例えばロングスリットの分光観測データは通常2次元で、スリットは(空間)ピクセル座標方向に置かれ、分散方向が(分光)ピクセル座標方向となる。
この場合、分散方向の表現は単純で 1分光ピクセル座標は 1分光世界座標(周波数、波長、又は速度)に変換される。
一方、スリットは天空でどの方向にも向く可能性があるので、スリットの長さ方向に沿ったピクセル座標は 2つの空間(角度)座標、典型的には赤経・赤緯、に変換される。
この問題は初期のFITS では縮退した軸、即ちNAXISj = 1 と AIPS などで使われた CROTAi によって表現された。

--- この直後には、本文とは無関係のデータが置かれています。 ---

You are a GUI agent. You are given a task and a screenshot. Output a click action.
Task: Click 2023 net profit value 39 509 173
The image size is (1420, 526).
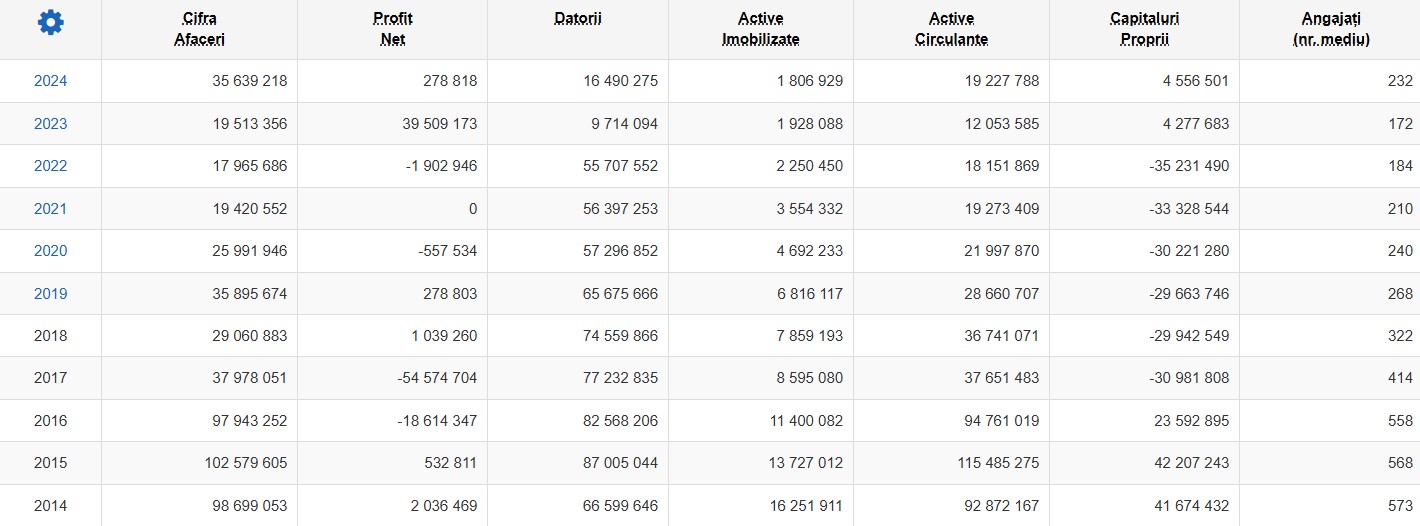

例えば上記のロングスリットの例ではNAXIS= 3、NAXIS3 = 1、CTYPE1 を分散軸、CTYPE2 を赤経、CTYPE3 を赤緯と考えることができる(CROTAi は今では PCi_j で置き換えることができる)。
しかし、こうした縮退した軸を使うやり方は、例えば 2次元のイメージを表示するソフトウェアが NAXIS= 3 を読んで表示できなかったりする問題がある。
そこで、こうした世界座標の次元に関する問題に、縮退した軸を使わずに対応するために次のキーワードを予約する。
WCSAXES(整数)
これはヘッダーにある WCS 関係のキーワード (CRPIXj, PCi_j 又は CDi_j, CDELTi, CTYPEi, CRVALi 又は CUNITi など) のうち最もインデックスの大きなものの値を特定する。
デフォルトの値は最も大きな NAXISであり、FITS ヘッダーに出てくるこの種のキーワードの最大値である。